Brucellosis merupakan suatu penyakit infeksi menular disebabkan oleh bakteria Brucella, menyebabkan abortus, infertilitas, gangguan reproduksi, serta penurunan produksi susu dan bersifat infeksius bagi manusia. Tindakan pengendalian brucellosis sapi spesifik, antara lain: regulasi penanggulangan brucellosis, karantina yang ketat, pembinasaan segera hewan yang mati, kotoran atau material kandang yang tercemar dengan cara kremasi, isolasi penderita, disinfeksi kandang dan fasilitasnya, tindakan sanitasi dan higiene bagi personalia yang kontak dengan hewan penderita brucellosis untuk keselamatan dirinya sendiri. Bakteri Brucella memiliki karakteristik berupa bakteri gram negatif, tidak berspora, berbentuk kokobasilus (short rods) dengan panjang 0,6 – 1,5 µm, tidak mempunyai kapsul, tidak berflagela sehingga menyebabkan bakteri ini tidak dapat bergerak (non motil). Bakteri Brucella mempunyai kemampuan daya tahan hidup pada tanah kering selama 4 hari di luar suhu kamar. Sedangkan pada tanah lembab dapat bertahan hidup selama 66 hari dan pada tanah becek mampu bertahan hidup selama 151 – 185 hari.
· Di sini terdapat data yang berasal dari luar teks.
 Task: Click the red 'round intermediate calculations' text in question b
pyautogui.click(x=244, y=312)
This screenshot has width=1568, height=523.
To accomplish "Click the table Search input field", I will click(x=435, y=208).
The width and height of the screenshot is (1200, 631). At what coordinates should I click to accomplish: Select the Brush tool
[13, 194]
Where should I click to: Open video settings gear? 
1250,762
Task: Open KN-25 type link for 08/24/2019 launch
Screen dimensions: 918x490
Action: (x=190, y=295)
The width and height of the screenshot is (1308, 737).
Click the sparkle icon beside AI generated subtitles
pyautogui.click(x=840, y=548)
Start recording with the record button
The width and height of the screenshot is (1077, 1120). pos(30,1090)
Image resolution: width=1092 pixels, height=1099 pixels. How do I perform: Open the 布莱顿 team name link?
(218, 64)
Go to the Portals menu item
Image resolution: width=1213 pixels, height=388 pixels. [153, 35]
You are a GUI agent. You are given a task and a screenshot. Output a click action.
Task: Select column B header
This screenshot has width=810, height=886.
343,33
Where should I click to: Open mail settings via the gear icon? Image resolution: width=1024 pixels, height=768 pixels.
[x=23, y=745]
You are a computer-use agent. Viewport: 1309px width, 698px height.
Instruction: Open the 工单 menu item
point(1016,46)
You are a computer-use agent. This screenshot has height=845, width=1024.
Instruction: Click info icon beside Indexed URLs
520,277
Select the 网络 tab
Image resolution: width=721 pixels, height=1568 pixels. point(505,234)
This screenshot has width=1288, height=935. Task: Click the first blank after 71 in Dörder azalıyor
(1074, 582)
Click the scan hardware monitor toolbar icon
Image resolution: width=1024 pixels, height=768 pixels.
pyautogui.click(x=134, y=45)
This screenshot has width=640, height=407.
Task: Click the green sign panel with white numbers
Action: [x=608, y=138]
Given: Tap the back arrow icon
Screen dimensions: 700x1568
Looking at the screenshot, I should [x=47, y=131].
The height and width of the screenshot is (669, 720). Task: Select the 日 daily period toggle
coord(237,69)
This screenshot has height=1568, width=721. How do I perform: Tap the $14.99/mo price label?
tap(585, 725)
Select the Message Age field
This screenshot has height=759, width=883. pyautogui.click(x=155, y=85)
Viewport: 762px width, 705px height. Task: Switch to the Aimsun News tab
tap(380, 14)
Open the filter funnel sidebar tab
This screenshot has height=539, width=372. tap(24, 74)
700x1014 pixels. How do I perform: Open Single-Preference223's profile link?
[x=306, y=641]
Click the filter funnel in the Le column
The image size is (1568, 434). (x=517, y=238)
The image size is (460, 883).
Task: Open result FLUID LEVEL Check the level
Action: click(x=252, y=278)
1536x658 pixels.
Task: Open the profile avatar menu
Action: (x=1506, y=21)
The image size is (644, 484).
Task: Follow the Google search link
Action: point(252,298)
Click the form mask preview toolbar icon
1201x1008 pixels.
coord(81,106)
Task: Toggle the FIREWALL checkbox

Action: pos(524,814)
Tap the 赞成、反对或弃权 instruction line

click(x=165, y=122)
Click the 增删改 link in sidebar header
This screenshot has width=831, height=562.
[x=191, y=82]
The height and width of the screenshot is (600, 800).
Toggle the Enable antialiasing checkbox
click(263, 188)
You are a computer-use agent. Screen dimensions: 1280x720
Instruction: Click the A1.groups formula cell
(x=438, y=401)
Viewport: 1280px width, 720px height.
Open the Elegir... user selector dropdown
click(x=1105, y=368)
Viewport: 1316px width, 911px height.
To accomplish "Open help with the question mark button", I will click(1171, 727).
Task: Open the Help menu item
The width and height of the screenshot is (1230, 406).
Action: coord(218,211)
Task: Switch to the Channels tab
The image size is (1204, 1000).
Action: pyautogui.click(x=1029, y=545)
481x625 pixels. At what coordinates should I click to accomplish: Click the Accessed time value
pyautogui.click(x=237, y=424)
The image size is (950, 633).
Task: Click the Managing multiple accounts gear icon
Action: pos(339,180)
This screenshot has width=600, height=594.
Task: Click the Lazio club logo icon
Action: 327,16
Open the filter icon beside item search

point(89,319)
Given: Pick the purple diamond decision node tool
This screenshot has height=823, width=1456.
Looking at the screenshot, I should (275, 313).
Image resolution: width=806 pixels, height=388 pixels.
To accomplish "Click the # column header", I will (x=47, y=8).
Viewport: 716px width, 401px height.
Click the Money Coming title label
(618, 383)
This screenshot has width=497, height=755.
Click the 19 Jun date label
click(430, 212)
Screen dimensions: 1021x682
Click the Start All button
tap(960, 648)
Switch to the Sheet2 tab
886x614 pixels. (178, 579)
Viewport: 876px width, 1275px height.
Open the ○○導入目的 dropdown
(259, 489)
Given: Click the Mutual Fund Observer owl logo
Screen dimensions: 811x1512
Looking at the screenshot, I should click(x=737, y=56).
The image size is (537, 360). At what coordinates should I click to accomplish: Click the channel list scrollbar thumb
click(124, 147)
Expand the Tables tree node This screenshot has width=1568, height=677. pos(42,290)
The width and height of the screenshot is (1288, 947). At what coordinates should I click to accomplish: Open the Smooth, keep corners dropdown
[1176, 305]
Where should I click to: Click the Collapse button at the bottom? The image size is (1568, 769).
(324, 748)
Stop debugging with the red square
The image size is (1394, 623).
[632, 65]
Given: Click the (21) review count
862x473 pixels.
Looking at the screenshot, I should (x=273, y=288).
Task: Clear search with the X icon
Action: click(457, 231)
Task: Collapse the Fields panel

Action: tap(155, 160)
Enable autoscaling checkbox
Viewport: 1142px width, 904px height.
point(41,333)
Ketika terinfeksi bakteri Brucella, bakteri ini dapat mempengaruhi hampir semua organ tubuh. Bakteri ini akan masuk ke dalam sel epitel akan dimakan oleh neutrofil dan sel makrofag masuk ke limfoglandula. Bakteri Brucella terlokalisir dalam sistem reticuloendothelial seperti pada hati, limfa, dan sumsum tulang belakang dan akan membentuk granuloma. Bakteri Brucella bersifat fakultatif intraseluler yaitu bakteri mampu hidup dan berkembang biak dalam sel fagosit, mempunyai 5-guanosin mono fosfat yang berfungsi untuk menghambat efek bakterisidal dalam neutrofil, sehingga bakteri mampubertahan hidup dan berkembang biak di dalam sel neutrofil. Penyakit Brucellosis di Indonesia hanya dikenal sebagai penyakit repoduksi menular pada sapi yang mengakibatkan terjadinya abortus pada sapi bunting yang terinfeksi. Penyakit Brucellosis di Indonesia tidak dikenal sebagai penyakit zoonosis dan juga belum banyak diketahui oleh masyarakat di Indonesia. Hal ini karena belum pernah dilaporkan dan dipublikasikan terkait penyakit Brucellosis yang merupakan penyakit zoonosis. Pengobatn Brucellosis harus segera dilakukan dengan pemberian antibiotik seperti doksisiklin, streptomisin, dan rifampisin setiap hari selama minimal 6 minggu.